US President Donald Trump has expressed frustration at the time it's taking the FDA to issue an emergency use authorisation for Pfizer's coronavirus vaccine. Photo / AP
US President Donald Trump has expressed frustration at the time it's taking America's Food and Drug Administration to issue an emergency use authorisation for the coronavirus vaccine developed by Pfizer.
Last night, after a day-long hearing, an FDA advisory committee voted to recommend the vaccine's approval.
FDA Commissioner Stephen Hahn released a statement promising the organisation would move "rapidly" to finalise an official authorisation.
The president went after Hahn on Twitter today, calling the FDA a "big, old, slow turtle" and ordering its head to "get the dam [sic] vaccines out now".
"Stop playing games and start saving lives!!!" he said.
While my pushing the money drenched but heavily bureaucratic @US_FDA saved five years in the approval of NUMEROUS great new vaccines, it is still a big, old, slow turtle. Get the dam vaccines out NOW, Dr. Hahn @SteveFDA. Stop playing games and start saving lives!!!
A few hours later, The Washington Post reported Trump's White House chief of staff, Mark Meadows, had told Hahn to submit his resignation if the agency failed to issue the authorisation by the end of the day.
The Post says Meadows' warning prompted the FDA to move forward its timetable from Saturday morning (US time) to sometime on Friday.
Hahn denied the newspaper's reporting, calling it "an untrue representation" of his phone call with Meadows.
"The FDA was encouraged to continue working expeditiously on Pfizer-BioNTech's EUA request," he said.
"FDA is committed to issuing this authorisation quickly."
The vaccine in question has proved to be 95 per cent effective in clinical trials. Some other countries, including the United Kingdom and Canada, have already authorised its use.
It is hoped tens of millions of doses will be distributed to America's frontline health care workers and vulnerable populations before the end of December.
However, any vaccine won't be available to the broader American public for months. And that intervening period is going to be especially dangerous, as new infections, deaths and hospitalisations are rising across most of the country.
This week Dr Robert Redfield, head of the Centres for Disease Control and Prevention (CDC), warned the virus would kill more people each day in the coming months than died in the 9/11 terror attacks.
"We are in the time frame now that, probably for the next 60 to 90 days, we're going to have more deaths per day than we had at 9/11 or we had at Pearl Harbour," Redfield told an event hosted by the Council on Foreign Relations.
"The reality is the vaccine approval this week's not going to really impact that, I think, to any degree for the next 60 days."
The terror attacks on September 11, 2001 killed 2977 people. Japan's surprise strike on Pearl Harbour in 1941 killed 2403, and prompted America's entry into World War II.

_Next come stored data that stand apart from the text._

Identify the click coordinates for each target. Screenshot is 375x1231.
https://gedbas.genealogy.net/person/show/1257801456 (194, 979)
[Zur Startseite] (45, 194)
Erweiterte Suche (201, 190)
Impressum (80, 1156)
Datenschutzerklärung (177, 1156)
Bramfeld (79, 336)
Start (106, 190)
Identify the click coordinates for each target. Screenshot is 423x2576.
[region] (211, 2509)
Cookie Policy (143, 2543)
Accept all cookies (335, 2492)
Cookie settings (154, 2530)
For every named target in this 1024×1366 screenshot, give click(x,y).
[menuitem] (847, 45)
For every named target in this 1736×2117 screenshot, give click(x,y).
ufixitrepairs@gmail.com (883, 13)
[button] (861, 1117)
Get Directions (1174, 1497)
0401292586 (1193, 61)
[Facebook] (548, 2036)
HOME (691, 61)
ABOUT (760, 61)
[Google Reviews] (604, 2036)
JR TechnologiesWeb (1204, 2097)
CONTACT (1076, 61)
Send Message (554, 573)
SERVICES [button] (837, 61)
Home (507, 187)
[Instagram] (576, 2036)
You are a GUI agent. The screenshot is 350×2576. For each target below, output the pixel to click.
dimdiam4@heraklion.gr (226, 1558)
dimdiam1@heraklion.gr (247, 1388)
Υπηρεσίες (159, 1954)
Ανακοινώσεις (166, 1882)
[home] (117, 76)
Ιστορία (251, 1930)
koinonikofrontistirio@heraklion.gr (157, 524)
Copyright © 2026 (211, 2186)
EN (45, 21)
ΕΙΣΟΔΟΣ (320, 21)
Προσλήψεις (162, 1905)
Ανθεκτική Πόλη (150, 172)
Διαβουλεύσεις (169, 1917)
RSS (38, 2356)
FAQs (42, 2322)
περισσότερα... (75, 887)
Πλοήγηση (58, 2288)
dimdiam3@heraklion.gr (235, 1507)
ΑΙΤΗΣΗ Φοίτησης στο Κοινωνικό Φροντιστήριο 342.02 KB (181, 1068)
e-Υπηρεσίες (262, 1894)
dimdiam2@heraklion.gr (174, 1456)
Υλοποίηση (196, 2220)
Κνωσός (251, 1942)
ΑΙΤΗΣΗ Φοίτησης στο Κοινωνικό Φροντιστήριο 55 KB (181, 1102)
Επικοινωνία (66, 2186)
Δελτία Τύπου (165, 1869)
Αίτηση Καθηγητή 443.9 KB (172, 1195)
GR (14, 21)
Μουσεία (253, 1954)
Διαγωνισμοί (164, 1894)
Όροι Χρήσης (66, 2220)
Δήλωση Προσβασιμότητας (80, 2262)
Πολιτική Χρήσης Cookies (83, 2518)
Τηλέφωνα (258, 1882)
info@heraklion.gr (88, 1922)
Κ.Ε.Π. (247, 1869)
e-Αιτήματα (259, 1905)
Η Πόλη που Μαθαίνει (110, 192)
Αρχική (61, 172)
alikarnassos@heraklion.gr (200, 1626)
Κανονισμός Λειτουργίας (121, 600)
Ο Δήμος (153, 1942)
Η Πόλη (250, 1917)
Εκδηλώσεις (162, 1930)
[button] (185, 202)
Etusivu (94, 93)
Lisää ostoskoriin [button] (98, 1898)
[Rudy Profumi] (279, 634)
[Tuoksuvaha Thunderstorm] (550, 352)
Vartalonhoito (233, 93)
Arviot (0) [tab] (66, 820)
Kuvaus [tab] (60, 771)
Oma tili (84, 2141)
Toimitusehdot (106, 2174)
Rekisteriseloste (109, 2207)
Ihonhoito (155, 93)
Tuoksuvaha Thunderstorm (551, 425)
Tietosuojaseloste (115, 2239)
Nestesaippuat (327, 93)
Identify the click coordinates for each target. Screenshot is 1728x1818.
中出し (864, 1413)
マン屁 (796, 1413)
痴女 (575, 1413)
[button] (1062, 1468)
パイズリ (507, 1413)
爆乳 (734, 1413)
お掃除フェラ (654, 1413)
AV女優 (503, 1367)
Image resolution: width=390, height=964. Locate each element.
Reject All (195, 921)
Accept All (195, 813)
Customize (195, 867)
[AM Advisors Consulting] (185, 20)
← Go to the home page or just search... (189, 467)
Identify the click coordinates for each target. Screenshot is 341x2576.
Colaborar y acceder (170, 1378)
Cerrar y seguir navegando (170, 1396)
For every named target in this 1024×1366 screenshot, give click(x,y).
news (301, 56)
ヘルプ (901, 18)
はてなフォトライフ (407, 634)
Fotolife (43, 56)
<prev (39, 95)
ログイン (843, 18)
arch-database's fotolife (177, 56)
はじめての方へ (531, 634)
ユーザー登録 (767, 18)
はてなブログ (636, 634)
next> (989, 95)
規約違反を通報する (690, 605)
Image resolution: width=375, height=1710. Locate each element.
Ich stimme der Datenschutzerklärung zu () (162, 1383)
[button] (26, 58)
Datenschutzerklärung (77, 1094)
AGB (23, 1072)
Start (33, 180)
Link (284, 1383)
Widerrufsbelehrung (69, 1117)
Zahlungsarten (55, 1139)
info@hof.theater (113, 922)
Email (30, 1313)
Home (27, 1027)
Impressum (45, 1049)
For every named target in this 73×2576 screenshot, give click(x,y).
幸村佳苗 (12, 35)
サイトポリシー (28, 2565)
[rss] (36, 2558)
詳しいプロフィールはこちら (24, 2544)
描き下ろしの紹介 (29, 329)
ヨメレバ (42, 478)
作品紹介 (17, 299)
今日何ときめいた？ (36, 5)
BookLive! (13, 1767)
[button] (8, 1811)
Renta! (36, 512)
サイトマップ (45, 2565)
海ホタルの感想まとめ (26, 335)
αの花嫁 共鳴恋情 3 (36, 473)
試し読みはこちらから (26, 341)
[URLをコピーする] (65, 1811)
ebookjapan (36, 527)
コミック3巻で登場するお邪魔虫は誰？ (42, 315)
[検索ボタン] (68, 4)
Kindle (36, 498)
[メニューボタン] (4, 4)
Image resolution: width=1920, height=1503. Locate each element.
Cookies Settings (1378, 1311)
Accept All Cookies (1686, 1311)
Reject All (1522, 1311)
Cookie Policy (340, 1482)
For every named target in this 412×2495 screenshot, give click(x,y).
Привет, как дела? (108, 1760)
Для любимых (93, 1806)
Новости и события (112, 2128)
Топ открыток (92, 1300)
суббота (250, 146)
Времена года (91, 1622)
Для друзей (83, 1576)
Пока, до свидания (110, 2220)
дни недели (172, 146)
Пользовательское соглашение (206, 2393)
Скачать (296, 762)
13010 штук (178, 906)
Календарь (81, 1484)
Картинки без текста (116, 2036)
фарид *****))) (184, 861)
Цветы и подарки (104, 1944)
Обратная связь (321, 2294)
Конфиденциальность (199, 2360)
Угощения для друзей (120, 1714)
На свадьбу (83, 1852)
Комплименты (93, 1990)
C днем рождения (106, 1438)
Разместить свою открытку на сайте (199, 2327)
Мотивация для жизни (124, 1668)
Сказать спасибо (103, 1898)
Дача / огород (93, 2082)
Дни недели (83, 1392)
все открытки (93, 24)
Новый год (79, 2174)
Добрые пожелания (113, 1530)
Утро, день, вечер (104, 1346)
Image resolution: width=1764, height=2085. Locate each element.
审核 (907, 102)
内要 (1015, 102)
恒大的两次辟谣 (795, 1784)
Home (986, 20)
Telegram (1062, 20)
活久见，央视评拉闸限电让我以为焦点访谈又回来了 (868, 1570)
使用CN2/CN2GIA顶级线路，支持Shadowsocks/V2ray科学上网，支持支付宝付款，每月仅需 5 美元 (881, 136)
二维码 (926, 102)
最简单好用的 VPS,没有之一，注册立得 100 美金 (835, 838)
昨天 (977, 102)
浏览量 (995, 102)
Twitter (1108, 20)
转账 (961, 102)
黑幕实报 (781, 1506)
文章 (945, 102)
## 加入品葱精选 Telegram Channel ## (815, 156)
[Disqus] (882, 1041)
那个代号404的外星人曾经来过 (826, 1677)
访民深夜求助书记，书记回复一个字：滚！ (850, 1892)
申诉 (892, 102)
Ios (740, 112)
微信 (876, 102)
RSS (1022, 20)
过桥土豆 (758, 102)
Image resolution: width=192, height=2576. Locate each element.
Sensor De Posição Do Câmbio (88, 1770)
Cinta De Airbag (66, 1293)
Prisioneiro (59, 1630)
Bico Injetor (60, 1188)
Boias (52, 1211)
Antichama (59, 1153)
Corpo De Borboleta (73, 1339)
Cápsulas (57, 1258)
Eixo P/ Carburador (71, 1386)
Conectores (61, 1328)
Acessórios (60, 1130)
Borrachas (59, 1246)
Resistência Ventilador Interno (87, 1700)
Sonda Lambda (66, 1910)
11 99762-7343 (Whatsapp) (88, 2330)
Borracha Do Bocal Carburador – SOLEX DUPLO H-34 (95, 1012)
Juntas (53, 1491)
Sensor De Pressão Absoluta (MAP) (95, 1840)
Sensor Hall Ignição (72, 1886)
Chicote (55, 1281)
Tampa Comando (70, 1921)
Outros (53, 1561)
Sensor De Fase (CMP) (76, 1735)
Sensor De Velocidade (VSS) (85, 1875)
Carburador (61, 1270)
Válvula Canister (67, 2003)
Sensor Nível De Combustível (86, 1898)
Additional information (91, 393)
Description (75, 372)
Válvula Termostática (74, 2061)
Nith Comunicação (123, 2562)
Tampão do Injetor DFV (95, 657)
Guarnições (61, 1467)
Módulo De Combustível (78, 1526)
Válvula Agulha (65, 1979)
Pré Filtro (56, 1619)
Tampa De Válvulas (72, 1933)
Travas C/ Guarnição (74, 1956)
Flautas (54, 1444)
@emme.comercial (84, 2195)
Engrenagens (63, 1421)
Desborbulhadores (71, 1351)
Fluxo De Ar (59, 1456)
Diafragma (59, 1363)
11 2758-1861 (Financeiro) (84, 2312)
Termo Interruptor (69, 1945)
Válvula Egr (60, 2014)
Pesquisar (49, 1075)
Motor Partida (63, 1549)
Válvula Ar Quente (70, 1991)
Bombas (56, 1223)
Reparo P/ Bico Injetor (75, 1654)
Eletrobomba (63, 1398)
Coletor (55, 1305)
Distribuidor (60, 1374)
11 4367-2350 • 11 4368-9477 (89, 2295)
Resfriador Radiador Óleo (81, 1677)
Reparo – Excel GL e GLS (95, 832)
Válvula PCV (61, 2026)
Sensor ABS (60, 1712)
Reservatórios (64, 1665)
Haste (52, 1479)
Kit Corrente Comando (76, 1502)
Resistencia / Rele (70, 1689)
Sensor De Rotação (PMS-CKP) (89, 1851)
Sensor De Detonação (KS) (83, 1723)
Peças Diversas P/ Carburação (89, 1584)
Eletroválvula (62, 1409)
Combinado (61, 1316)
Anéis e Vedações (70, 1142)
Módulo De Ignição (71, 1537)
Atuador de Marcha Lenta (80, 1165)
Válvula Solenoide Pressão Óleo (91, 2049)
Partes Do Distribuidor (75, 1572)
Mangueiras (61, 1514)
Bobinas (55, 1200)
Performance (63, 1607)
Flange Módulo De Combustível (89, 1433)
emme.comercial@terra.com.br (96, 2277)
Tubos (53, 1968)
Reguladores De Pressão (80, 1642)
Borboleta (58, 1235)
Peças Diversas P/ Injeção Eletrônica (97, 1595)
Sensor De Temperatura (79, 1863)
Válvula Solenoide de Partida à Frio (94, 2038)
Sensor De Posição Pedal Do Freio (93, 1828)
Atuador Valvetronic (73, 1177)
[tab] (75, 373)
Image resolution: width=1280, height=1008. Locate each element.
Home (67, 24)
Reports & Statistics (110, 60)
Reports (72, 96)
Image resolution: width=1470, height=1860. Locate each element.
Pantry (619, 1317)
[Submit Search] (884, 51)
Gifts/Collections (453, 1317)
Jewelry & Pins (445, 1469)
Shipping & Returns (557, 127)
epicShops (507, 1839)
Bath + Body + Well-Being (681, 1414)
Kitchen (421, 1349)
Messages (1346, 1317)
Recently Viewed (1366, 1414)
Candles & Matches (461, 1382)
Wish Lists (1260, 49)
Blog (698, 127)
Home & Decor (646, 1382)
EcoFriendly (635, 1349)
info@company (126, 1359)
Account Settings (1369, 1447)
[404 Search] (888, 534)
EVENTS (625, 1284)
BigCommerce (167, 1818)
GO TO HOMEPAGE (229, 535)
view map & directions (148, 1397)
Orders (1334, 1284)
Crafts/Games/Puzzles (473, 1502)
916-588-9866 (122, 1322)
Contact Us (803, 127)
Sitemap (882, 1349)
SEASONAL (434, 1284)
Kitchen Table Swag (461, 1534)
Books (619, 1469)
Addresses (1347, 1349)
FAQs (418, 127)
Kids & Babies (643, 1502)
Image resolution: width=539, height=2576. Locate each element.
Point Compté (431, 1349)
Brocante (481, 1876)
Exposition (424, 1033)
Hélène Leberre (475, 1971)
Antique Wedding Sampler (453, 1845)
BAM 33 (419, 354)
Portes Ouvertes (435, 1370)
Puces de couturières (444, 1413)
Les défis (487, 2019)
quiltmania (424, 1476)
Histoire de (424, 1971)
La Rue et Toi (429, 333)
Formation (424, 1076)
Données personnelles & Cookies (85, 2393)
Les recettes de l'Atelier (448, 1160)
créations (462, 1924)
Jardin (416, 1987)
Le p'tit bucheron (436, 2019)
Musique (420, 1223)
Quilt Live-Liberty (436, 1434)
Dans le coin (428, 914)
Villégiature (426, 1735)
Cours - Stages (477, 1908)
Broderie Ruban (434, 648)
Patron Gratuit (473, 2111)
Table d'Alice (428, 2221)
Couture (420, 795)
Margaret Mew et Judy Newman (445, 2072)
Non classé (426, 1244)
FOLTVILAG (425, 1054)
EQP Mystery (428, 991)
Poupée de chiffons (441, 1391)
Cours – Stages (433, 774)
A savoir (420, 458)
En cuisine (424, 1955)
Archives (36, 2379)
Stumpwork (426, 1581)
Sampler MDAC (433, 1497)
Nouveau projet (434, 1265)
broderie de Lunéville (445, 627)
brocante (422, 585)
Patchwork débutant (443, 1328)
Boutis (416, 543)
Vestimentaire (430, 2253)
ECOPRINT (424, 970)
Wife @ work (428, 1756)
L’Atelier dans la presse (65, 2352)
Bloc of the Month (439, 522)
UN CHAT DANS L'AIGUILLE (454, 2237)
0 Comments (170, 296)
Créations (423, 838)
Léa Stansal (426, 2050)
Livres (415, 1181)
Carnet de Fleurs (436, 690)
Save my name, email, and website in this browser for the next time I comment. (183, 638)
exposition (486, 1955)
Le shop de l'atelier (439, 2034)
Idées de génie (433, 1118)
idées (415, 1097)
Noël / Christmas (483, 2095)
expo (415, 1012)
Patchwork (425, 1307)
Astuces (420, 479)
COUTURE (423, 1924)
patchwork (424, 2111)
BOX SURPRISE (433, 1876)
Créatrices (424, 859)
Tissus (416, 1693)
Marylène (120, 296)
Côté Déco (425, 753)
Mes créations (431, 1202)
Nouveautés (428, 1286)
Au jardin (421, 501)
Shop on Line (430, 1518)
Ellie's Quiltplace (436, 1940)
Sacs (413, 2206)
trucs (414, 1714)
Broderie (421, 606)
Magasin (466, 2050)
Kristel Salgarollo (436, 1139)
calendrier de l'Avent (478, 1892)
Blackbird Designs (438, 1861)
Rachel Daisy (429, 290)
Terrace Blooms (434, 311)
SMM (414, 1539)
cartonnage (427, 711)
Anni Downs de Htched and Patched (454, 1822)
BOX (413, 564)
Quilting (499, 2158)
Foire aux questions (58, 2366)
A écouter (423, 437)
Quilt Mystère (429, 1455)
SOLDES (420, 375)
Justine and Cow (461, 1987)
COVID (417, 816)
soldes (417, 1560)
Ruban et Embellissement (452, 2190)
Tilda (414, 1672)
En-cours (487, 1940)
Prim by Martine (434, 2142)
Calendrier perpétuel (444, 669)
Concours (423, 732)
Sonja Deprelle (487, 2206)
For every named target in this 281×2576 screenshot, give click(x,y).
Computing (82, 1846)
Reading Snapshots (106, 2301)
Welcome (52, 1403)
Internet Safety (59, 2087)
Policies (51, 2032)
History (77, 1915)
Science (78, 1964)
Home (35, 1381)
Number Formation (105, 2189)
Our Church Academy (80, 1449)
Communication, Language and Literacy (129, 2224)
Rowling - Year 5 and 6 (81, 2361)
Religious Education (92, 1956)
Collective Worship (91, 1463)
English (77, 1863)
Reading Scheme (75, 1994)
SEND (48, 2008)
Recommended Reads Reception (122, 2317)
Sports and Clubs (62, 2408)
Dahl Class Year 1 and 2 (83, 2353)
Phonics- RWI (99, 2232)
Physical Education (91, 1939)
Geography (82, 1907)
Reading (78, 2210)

If the US averages 3000 deaths per day for the next two months, that would mean another 180,000 dead by mid-February. Extend it to three months and that would be about 270,000 deaths by mid-March.
That last number would nearly double the country's current death toll of 292,000, which is already the worst in the world by far.
According to the Covid Tracking Project, the US is averaging 205,000 new cases each day and 2300 deaths.
Both numbers continue to rise sharply. It has exceeded 3000 deaths on each of the past two days. Meanwhile, 107,000 Americans are hospitalised.
These figures are all the highest they have ever been, and are worse than they were at the respective peaks of the country's first two waves.
For example, daily infections only reached a high of 35,000 during the first wave in April.
Covid Exit Strategy, which tracks the situation in each of America's 50 states, reports 49 are suffering from "uncontrolled" spread of the virus. The one exception is Hawaii.
Trump has remained focused on making vaccines from both Pfizer and Moderna available to the public, rather than trying to contain any further spread of the virus.
The president took a break from tweeting about his election defeat on Tuesday to hold an event highlighting Operation Warp Speed, his administration's programme designed to accelerate the development and distribution of Covid vaccines.
That programme has been a success so far. It enabled companies like Pfizer to invest heavily in development, knowing there would be a guaranteed pay-off afterwards if they were able to create an effective vaccine.
Trump spent most of his statement at Tuesday's event praising the speed at which the vaccines had been developed.
"We're here to discuss a monumental national achievement. From the instant the coronavirus invaded our shores, we raced into action to develop a safe and effective vaccine at breakneck speed," he said.
"We were able to get things done at a level that nobody has ever seen before. The gold standard vaccine has been done in less than nine months.
"We think by spring, we're going to be in a position that nobody would have believed possible just a few months ago. Amazing, really amazing. They say it's somewhat of a miracle, and I think it's true.
"When America is faced with a challenge, we come through, and we always come through to overcome every hardship and surmount every obstacle. And I think you'll be seeing that over the next few months. The numbers should skyrocket downward."